Friday, October 9, 2009

Steven Chu, Biological Physicist

Readers of the 4th edition of Intermediate Physics for Medicine and Biology may wish to see examples of physicists who have contributed to biology. One excellent example is Steven Chu, who until recently was professor of physics and professor of molecular and cellular biology at the University of California, Berkeley. Chu describes his biological physics research on his Berkeley website:
We apply single molecule techniques such as fluorescence resonance energy transfer, atomic force microscopy and optical tweezers, we study enzyme activity, and protein and RNA folding at the single bio-molecule level. Systems being studied include how the ribosome reads m-RNA and manufactures proteins, how vesicles fuse into the cell wall at the synapse of neurons, how cells adhere to each other via adhesive molecules, and how RNA molecules fold into active enzymes.
If you want to hear Chu talk about his biological physics research, watch this video on YouTube.

 Steven Chu asks What Can Physics Say About Life?
Some of his best known biological physics papers, published while on the faculty at Stanford, are:
Steven Chu exemplifies how physicists can contribute to our understanding of biology.

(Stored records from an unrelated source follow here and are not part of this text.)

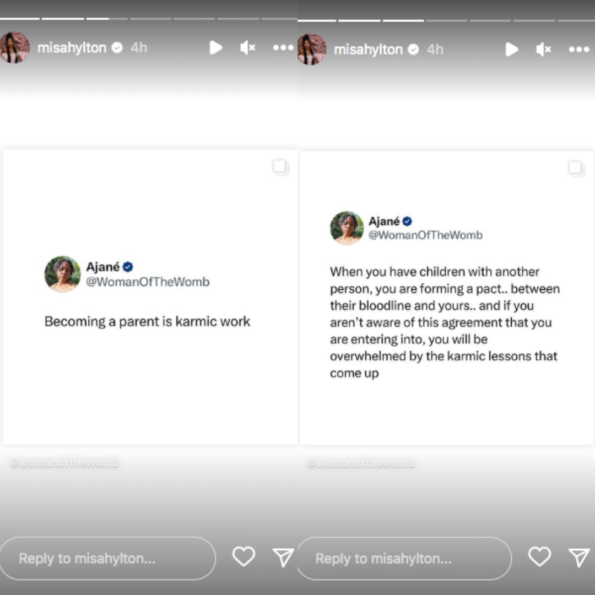Open more options on left story
This screenshot has width=595, height=595.
(283, 48)
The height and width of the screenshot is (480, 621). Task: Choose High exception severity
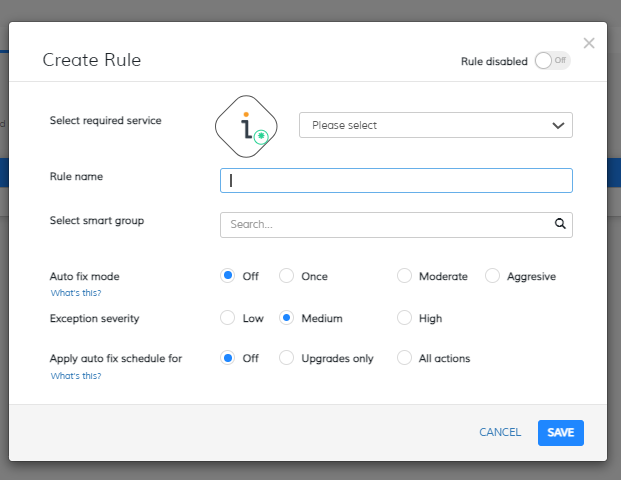[x=404, y=318]
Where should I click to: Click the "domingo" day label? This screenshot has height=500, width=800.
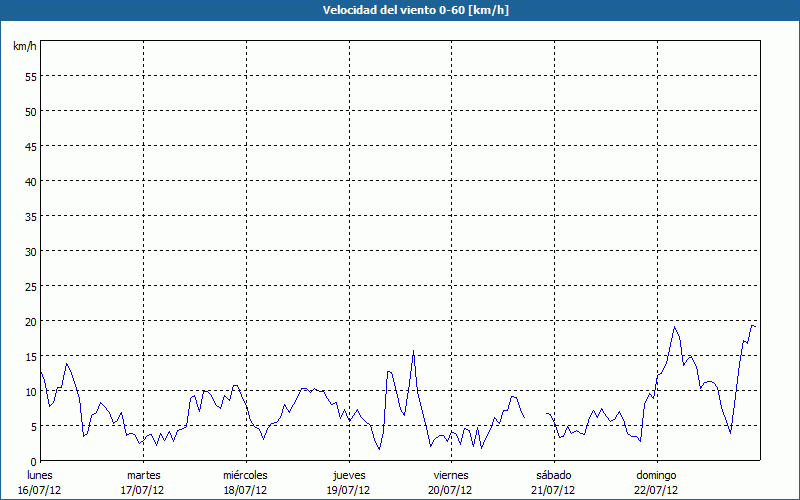[x=657, y=475]
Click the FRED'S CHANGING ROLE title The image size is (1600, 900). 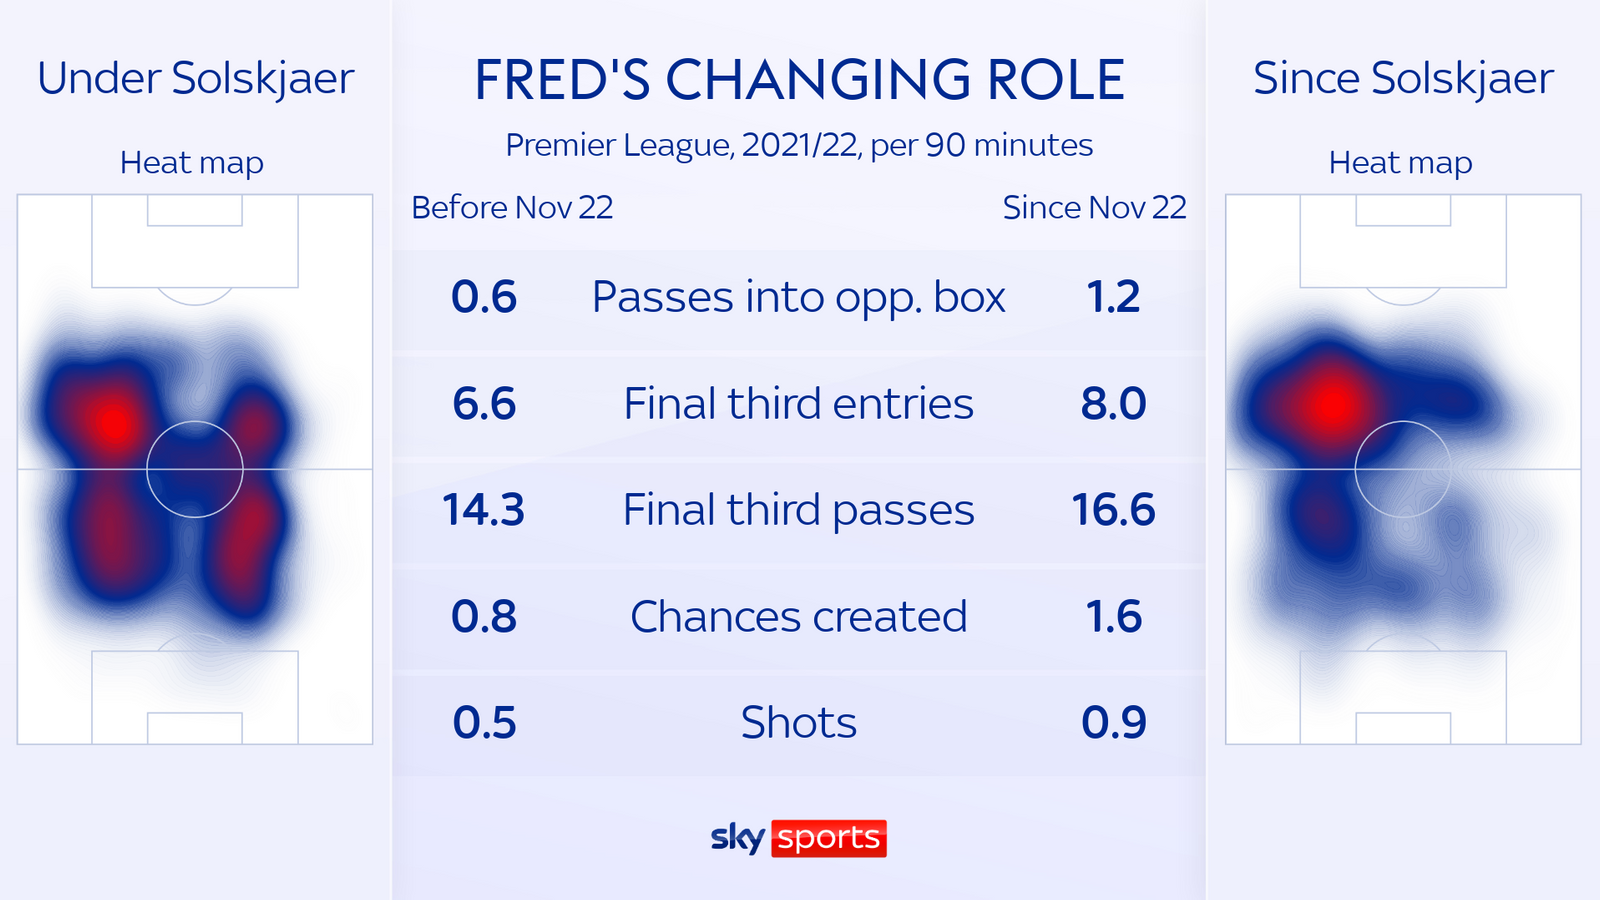click(799, 80)
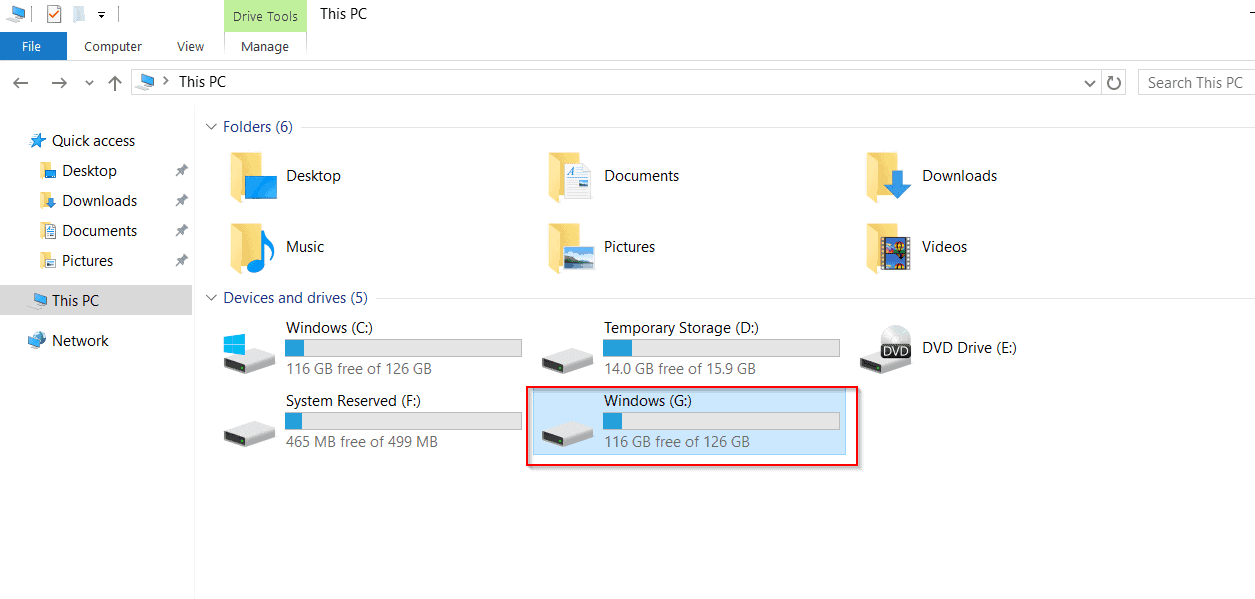Viewport: 1255px width, 599px height.
Task: Open the DVD Drive (E:)
Action: click(x=967, y=347)
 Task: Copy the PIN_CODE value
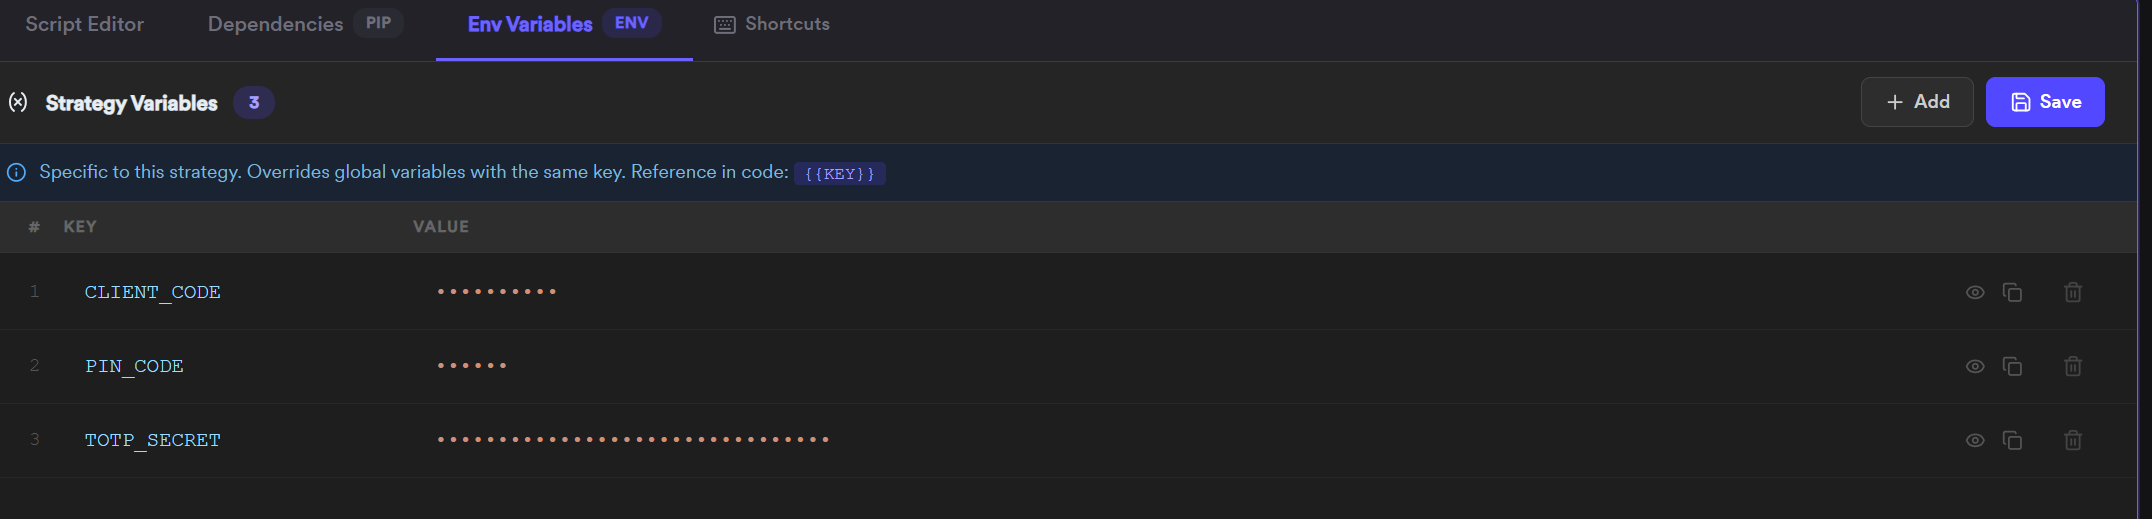click(2012, 366)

....Oh, did I forget to mention something? Chu is best known for his work on the “development of methods to cool and trap atoms with laser light,” for which he shared the Nobel Prize in Physics in 1997. He is currently Secretary of Energy in the Obama administration, and is leading the US effort to move away from fossil fuels and toward alternative energy sources, thereby combating global warming.

Who says we don’t have wonderful role models anymore?